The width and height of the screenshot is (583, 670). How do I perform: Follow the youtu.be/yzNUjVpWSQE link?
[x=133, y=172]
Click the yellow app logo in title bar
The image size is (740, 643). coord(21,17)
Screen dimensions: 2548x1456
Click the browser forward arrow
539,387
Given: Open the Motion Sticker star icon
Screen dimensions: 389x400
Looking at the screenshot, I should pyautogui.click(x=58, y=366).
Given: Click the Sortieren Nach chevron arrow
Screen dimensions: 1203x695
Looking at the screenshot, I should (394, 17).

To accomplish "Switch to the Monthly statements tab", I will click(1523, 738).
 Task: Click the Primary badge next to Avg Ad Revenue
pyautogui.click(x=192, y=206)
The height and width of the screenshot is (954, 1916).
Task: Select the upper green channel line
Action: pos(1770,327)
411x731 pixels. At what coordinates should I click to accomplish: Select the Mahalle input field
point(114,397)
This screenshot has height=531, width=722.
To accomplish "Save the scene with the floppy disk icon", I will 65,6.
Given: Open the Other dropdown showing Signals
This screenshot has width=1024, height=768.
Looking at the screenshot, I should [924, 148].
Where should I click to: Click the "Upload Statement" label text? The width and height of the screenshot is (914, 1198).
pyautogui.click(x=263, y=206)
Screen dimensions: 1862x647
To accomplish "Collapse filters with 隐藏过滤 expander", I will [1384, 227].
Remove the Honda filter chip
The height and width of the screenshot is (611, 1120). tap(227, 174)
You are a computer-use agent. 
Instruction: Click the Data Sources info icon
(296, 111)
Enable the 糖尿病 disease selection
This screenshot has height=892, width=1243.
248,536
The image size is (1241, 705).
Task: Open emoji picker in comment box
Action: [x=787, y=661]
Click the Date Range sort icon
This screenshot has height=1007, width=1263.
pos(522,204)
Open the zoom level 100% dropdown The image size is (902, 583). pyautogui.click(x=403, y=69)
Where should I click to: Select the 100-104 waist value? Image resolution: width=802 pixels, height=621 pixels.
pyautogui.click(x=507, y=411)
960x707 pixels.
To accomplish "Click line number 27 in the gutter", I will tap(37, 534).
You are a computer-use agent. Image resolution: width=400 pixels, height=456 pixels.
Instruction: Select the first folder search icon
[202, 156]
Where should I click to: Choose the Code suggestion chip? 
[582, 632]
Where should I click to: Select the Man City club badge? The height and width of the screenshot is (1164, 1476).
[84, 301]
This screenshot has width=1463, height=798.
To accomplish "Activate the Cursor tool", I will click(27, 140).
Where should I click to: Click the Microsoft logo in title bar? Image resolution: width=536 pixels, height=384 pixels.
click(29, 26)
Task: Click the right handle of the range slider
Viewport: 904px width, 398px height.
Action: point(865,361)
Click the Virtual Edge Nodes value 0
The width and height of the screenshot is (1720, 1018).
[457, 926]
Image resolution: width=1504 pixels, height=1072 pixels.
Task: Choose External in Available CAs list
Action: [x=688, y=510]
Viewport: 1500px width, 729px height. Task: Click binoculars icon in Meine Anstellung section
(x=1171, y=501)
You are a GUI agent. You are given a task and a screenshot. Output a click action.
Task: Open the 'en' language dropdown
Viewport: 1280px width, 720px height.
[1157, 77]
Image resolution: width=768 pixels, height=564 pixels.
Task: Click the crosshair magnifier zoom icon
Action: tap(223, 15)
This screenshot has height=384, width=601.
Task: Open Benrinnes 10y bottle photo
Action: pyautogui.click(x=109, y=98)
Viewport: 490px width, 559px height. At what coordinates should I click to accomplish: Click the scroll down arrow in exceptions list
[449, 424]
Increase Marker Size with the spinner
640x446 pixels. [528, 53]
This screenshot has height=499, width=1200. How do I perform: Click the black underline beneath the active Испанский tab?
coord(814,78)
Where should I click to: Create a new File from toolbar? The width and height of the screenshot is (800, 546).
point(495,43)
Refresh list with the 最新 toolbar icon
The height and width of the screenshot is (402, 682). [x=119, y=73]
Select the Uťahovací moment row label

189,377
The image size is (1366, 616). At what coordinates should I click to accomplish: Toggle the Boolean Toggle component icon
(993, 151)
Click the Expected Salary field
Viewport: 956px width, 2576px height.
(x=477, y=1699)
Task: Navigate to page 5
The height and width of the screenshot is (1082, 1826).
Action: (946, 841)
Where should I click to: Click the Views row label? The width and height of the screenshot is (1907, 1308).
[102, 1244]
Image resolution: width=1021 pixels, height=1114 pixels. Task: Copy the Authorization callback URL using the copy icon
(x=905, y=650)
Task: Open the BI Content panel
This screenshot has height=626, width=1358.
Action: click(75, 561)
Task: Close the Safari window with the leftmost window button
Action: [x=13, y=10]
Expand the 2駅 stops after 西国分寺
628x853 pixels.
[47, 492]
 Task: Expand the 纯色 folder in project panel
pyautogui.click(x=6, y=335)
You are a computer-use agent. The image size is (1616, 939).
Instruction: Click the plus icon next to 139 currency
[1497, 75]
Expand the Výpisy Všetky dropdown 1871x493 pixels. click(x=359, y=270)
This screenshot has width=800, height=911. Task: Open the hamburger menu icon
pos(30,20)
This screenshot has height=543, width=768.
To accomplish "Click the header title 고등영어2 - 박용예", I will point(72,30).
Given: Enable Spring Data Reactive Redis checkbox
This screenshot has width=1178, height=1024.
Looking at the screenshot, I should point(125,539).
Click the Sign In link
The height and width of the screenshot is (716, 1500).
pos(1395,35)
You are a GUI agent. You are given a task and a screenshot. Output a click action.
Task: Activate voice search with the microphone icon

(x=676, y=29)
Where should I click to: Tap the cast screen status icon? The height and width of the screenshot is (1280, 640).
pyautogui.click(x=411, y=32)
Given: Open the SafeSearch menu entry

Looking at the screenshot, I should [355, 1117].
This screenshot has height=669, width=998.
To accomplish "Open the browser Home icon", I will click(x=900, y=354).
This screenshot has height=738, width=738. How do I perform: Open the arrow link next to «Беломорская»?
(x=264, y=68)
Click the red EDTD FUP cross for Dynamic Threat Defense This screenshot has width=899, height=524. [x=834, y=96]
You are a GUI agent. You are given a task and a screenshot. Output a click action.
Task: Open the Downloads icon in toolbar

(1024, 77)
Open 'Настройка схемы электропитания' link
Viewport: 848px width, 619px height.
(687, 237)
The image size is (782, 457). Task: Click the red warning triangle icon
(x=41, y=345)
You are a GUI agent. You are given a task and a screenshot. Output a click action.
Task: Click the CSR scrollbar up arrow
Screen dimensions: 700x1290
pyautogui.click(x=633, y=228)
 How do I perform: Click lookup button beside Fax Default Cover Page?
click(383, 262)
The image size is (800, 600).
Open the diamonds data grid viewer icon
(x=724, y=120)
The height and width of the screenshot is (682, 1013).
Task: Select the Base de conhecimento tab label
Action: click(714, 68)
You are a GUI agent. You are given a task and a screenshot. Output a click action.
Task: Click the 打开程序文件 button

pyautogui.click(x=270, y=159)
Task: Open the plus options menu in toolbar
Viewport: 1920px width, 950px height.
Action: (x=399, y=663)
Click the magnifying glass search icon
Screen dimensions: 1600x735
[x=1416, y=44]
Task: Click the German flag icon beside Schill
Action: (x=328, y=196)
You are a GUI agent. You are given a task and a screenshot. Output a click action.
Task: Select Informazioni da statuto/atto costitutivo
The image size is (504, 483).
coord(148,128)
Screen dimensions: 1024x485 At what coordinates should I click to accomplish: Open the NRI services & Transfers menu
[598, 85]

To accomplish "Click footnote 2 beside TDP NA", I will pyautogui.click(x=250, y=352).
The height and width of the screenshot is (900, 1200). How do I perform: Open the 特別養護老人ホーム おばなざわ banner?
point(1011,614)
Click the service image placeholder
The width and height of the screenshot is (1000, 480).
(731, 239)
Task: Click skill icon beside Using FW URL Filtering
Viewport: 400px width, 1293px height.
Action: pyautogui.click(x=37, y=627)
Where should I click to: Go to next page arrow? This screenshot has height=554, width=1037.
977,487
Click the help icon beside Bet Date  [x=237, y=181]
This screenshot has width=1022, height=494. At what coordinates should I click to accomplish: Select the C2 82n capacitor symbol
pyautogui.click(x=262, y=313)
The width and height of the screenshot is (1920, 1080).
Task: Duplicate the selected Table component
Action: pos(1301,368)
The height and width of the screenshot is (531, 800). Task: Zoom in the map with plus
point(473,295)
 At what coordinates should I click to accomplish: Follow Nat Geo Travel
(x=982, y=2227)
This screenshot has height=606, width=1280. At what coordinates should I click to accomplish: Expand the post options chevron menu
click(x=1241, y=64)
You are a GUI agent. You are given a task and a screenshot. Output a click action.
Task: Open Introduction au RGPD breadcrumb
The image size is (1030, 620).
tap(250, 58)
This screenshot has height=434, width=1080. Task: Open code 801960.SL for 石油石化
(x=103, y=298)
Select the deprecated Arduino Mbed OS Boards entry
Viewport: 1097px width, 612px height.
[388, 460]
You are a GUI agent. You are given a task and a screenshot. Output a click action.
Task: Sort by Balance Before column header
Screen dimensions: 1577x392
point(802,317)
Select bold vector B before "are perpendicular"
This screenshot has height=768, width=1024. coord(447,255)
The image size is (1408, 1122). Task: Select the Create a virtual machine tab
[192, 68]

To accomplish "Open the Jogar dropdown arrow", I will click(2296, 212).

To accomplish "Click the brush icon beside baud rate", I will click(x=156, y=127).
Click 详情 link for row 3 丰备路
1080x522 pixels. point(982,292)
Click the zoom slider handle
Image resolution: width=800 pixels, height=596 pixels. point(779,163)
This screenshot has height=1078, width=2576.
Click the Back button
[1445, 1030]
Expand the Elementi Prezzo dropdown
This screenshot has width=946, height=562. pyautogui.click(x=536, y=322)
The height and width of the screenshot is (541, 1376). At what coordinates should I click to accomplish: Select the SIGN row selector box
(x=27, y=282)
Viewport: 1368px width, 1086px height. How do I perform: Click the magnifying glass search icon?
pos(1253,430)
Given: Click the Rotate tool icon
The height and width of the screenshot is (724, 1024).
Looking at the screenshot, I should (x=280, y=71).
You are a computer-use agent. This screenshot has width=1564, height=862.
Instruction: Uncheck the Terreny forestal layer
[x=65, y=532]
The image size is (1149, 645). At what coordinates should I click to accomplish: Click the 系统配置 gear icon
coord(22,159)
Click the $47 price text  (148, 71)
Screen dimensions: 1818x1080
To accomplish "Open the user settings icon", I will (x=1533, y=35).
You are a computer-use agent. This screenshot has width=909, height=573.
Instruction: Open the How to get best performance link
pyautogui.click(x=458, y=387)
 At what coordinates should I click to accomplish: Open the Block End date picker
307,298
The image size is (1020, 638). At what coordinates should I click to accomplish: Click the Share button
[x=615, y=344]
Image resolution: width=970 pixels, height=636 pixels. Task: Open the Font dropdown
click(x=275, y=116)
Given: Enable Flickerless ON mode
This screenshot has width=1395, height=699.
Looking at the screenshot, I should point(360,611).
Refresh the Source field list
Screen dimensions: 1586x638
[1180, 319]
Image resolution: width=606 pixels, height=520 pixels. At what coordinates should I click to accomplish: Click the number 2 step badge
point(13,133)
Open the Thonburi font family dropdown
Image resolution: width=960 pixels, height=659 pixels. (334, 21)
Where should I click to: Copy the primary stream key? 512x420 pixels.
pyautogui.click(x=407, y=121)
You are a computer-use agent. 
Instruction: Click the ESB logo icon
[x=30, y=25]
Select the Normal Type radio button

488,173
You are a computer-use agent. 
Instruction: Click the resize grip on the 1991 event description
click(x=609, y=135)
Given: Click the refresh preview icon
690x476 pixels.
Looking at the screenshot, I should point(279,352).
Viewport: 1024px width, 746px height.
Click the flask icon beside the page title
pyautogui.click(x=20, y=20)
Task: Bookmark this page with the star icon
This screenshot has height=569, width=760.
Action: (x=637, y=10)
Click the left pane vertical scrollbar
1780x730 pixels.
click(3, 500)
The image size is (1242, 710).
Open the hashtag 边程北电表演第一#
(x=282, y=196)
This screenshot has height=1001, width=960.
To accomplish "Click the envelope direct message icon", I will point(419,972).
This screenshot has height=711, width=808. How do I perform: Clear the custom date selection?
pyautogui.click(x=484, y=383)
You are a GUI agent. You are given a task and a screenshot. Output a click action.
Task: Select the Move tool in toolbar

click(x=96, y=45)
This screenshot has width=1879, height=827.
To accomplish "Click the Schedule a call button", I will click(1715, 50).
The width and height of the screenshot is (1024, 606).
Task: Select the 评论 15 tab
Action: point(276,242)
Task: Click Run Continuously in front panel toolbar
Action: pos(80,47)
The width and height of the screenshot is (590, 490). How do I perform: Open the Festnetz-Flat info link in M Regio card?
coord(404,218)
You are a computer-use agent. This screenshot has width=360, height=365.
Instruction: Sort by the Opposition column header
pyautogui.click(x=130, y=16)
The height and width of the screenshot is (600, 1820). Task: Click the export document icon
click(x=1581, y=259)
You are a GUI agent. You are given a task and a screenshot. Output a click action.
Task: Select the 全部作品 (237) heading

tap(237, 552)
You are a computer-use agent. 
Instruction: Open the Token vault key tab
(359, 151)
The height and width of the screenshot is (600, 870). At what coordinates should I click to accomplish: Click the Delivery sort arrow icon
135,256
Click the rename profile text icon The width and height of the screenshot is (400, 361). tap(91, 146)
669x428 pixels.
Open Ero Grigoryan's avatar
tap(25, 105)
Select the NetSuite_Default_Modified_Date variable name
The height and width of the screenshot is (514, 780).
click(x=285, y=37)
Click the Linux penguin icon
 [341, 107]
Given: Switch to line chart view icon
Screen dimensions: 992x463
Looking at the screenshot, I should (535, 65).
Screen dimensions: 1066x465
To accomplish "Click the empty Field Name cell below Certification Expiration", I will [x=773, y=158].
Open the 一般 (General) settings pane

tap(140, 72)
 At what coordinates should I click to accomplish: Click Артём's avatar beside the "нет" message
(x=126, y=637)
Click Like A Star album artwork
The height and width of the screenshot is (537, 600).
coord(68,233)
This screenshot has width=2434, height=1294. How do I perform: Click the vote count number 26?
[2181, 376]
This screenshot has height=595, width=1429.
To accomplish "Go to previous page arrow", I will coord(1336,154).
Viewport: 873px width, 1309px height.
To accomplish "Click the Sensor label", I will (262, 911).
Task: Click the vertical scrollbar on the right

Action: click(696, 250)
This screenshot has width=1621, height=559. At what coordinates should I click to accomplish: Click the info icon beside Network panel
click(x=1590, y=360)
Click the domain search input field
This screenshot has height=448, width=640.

■ **The problem**
In this exercise, copy only the lines from the opening line of the material through the line where "Given: Open the Motion Sticker star icon" appears.

■ **Task answer**
The width and height of the screenshot is (583, 670). How do I perform: Follow the youtu.be/yzNUjVpWSQE link?
[x=133, y=172]
Click the yellow app logo in title bar
The image size is (740, 643). coord(21,17)
Screen dimensions: 2548x1456
Click the browser forward arrow
539,387
Given: Open the Motion Sticker star icon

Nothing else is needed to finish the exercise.